(WORK REQUIRED) Copy these lines exactly, from the line containing "Screen dimensions: 1031x662" through the end of the lines.

===== DATA

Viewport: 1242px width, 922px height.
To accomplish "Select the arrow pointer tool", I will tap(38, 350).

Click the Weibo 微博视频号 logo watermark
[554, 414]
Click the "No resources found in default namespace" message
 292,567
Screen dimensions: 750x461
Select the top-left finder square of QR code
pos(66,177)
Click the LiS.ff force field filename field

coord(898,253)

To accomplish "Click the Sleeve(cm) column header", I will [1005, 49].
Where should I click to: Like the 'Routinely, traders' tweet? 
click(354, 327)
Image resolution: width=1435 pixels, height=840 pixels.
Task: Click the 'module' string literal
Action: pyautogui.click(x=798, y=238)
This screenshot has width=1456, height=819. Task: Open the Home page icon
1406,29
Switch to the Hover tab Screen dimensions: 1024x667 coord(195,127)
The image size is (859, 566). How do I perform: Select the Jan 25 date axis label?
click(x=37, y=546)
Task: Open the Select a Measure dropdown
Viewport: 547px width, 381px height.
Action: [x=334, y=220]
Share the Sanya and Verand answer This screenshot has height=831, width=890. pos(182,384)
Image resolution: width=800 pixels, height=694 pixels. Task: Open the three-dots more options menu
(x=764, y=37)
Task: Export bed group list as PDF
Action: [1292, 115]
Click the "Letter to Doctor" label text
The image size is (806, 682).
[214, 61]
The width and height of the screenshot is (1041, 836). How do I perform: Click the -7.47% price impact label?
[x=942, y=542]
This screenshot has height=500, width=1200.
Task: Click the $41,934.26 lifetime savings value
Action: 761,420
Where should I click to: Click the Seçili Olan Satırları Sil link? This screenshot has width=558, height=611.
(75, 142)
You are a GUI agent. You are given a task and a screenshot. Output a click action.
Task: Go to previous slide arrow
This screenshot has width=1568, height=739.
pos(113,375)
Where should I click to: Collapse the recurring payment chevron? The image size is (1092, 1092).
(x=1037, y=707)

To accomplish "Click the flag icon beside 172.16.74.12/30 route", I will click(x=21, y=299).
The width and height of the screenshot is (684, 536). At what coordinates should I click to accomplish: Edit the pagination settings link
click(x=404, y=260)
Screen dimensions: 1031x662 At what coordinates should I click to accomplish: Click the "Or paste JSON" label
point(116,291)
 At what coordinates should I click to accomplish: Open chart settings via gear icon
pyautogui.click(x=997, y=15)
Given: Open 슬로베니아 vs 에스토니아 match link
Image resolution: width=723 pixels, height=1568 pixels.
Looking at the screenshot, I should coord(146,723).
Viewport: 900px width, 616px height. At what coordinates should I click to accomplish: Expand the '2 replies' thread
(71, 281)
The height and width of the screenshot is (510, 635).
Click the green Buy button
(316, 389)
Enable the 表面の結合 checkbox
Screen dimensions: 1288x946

==========

(CORRECT OUTPUT)
Screen dimensions: 1031x662 At what coordinates should I click to accomplish: Click the "Or paste JSON" label
point(116,291)
 At what coordinates should I click to accomplish: Open chart settings via gear icon
pyautogui.click(x=997, y=15)
Given: Open 슬로베니아 vs 에스토니아 match link
Image resolution: width=723 pixels, height=1568 pixels.
Looking at the screenshot, I should coord(146,723).
Viewport: 900px width, 616px height. At what coordinates should I click to accomplish: Expand the '2 replies' thread
(71, 281)
The height and width of the screenshot is (510, 635).
Click the green Buy button
(316, 389)
Enable the 表面の結合 checkbox
Screen dimensions: 1288x946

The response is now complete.